Nessa missão foram apenas sete missionários da Baixada Santista. Desses sete, eu só conhecia apenas um que era meu amigo, ou seja, fui para um lugar desconhecido, com pessoas desconhecidas para fazer algo que nunca tinha feito na vida. E chegando lá, fui bem acolhido pelas pessoas da comunidade, mas algo que me marcou muito nessa acolhida foi a forma como fui recebido pela família que me abrigou durante a semana da missão.

Eles foram fundamentais pra que eu ficasse tranqüilo e me adaptasse ao local e me fizeram sentir um verdadeiro discípulo de Cristo em missão. Cada casa que entrava mais aprendia do que ensinava, mais recebia do que doava, pois cada família que abria as portas para mim, me presenteava com uma imensa experiência de vida. Essa missão me fez perceber o quanto as pessoas têm sede do Espírito Santo.

Por diversas vezes, entrei em casas em que as únicas palavras que dizia eram ‘bom dia’, ‘boa tarde’, ‘boa noite’, ‘oi’, ‘tudo bem?’, etc – praticamente não falava – e quando saia da casa da pessoa, ela agradecia dizendo que a visita tinha sido maravilhosa. E eu pensava comigo: ‘poxa não falei quase nada e a pessoas ainda me agradecem?’ Com isso pude acabar notando o quanto muitos são carentes apenas de alguém que escute suas angústias, sofrimentos, alegrias e vitórias.

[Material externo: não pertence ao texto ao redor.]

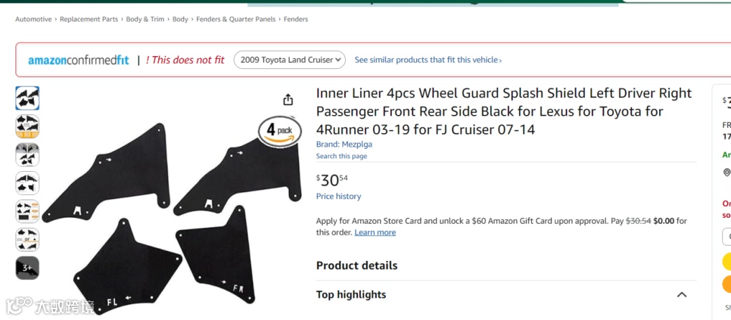Open the Replacement Parts breadcrumb
Viewport: 731px width, 320px height.
point(89,19)
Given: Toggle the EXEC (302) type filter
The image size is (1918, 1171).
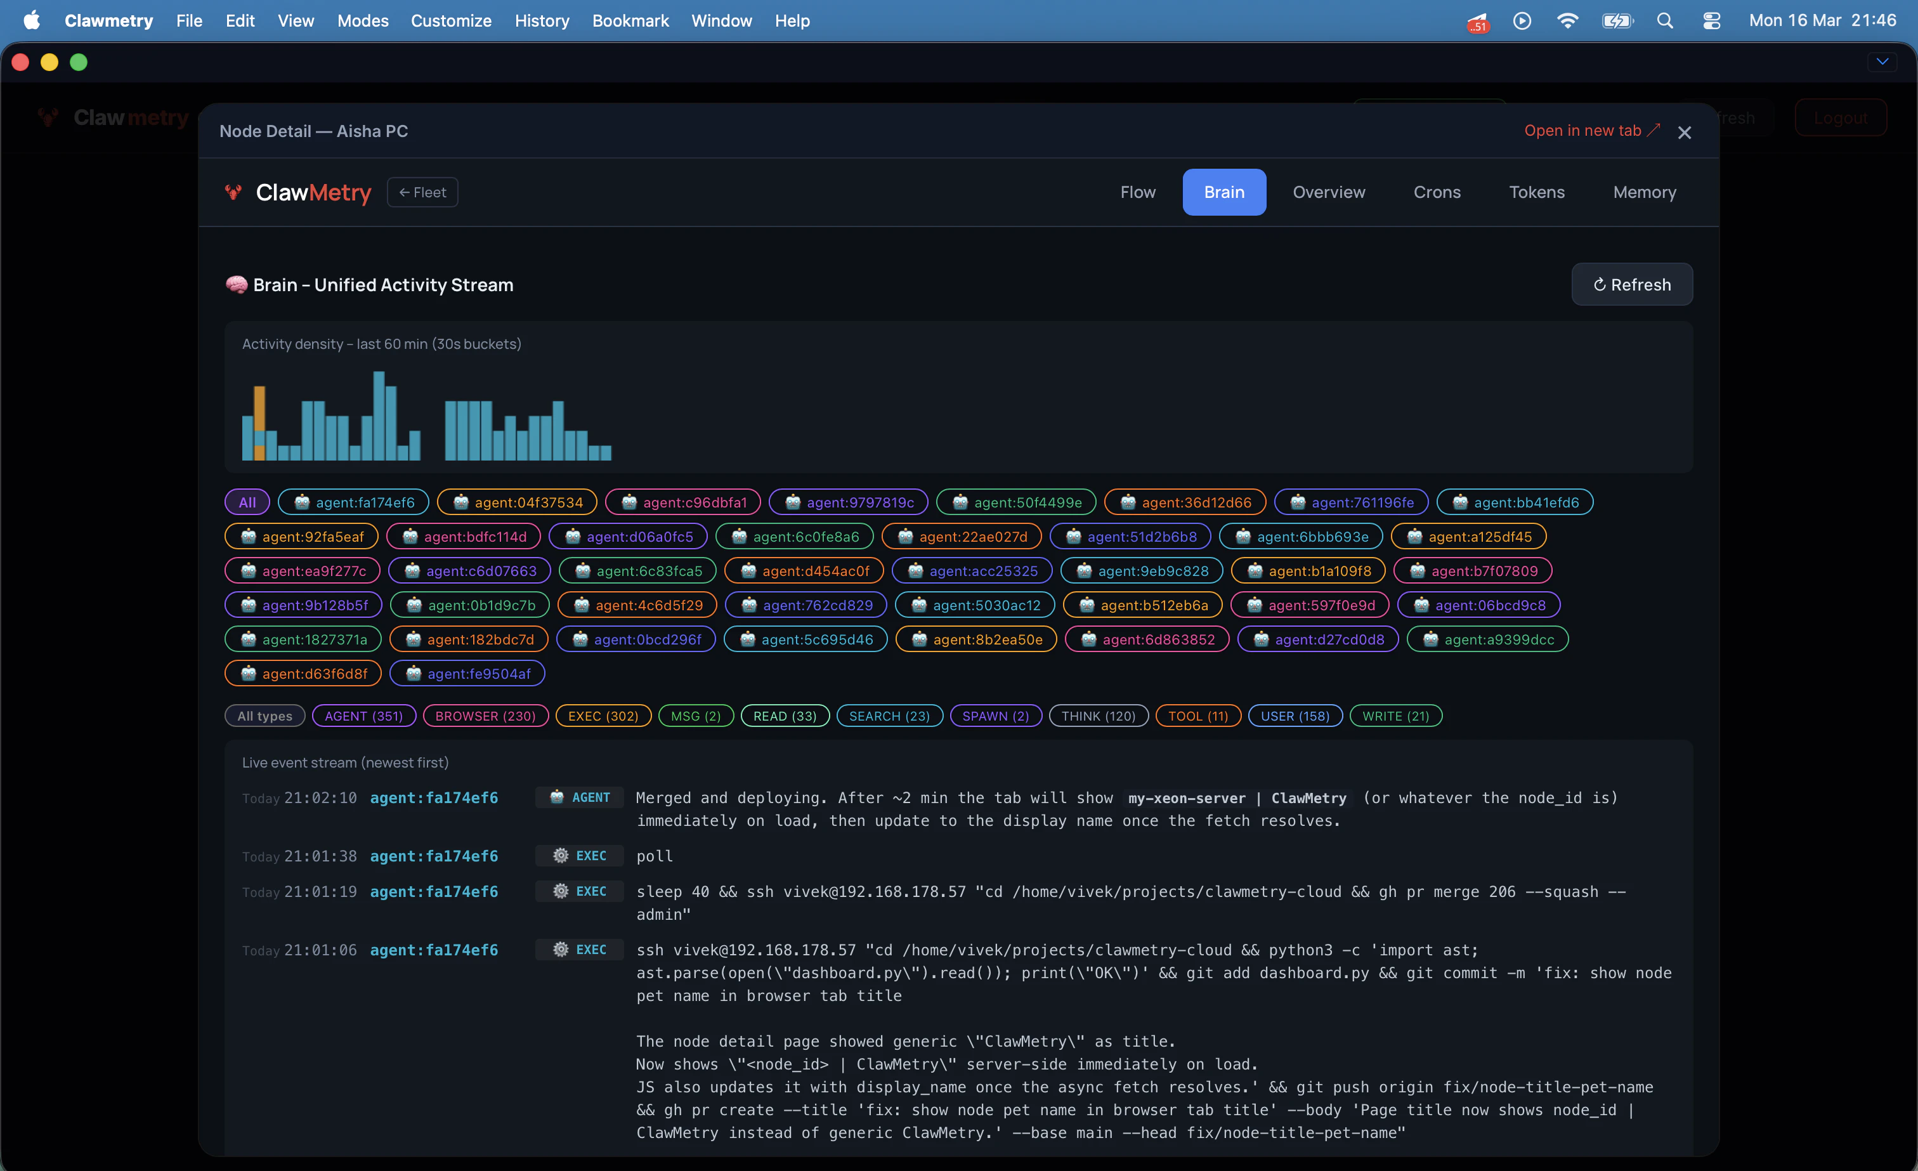Looking at the screenshot, I should pos(602,716).
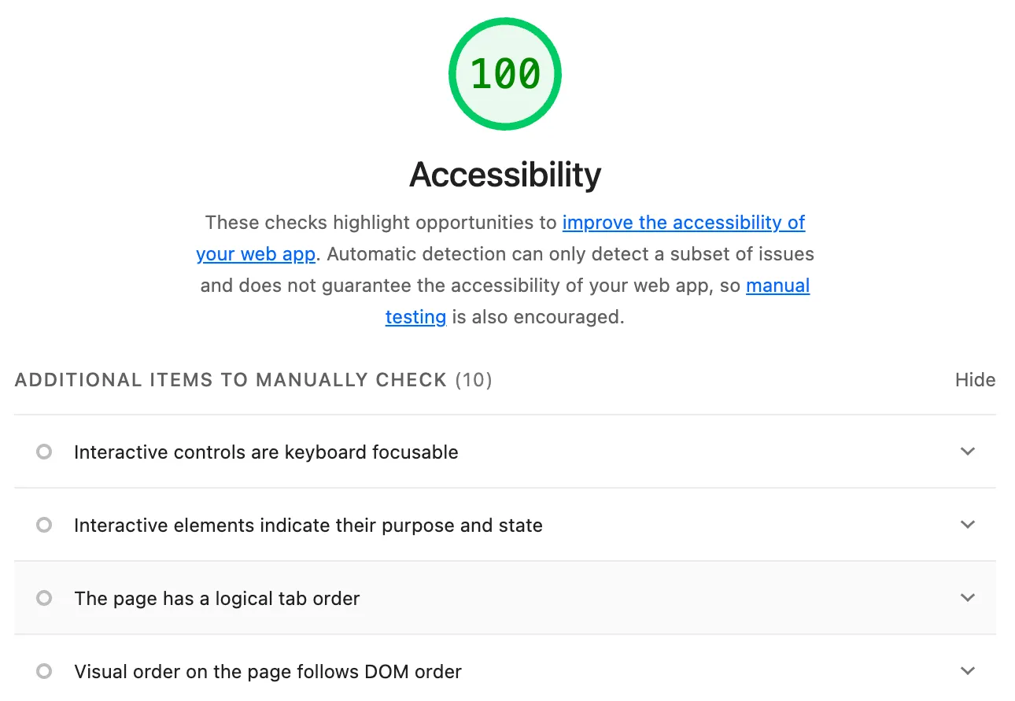Click the green 100 accessibility score gauge
The height and width of the screenshot is (701, 1015).
click(504, 73)
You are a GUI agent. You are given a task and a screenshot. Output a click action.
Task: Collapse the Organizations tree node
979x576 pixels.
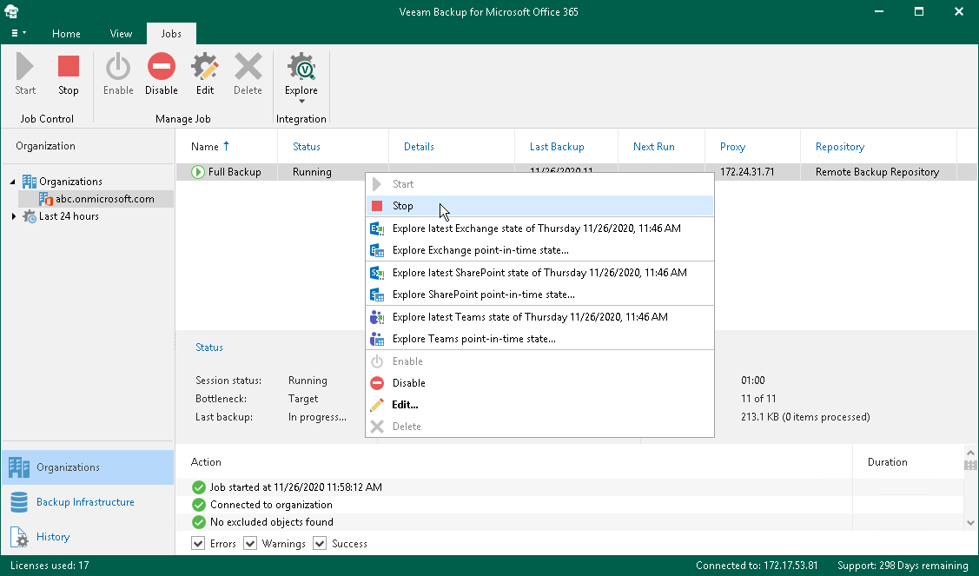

Cada missão jovem tem seu brilho e formosura, mas realmente a missão que descrevi foi inesquecível e ainda hoje me lembro de cada amizade que lá fiz. Por diversas vezes, me pego lembrando de episódios felizes que lá vivi. Agradeço muito a Deus por ter tido a oportunidade ter conhecido as missões jovem, pois só eu sei o quanto amadureci com essas vivências e elas me fazem hoje enxergar o mundo de vários ângulos e formas diferentes.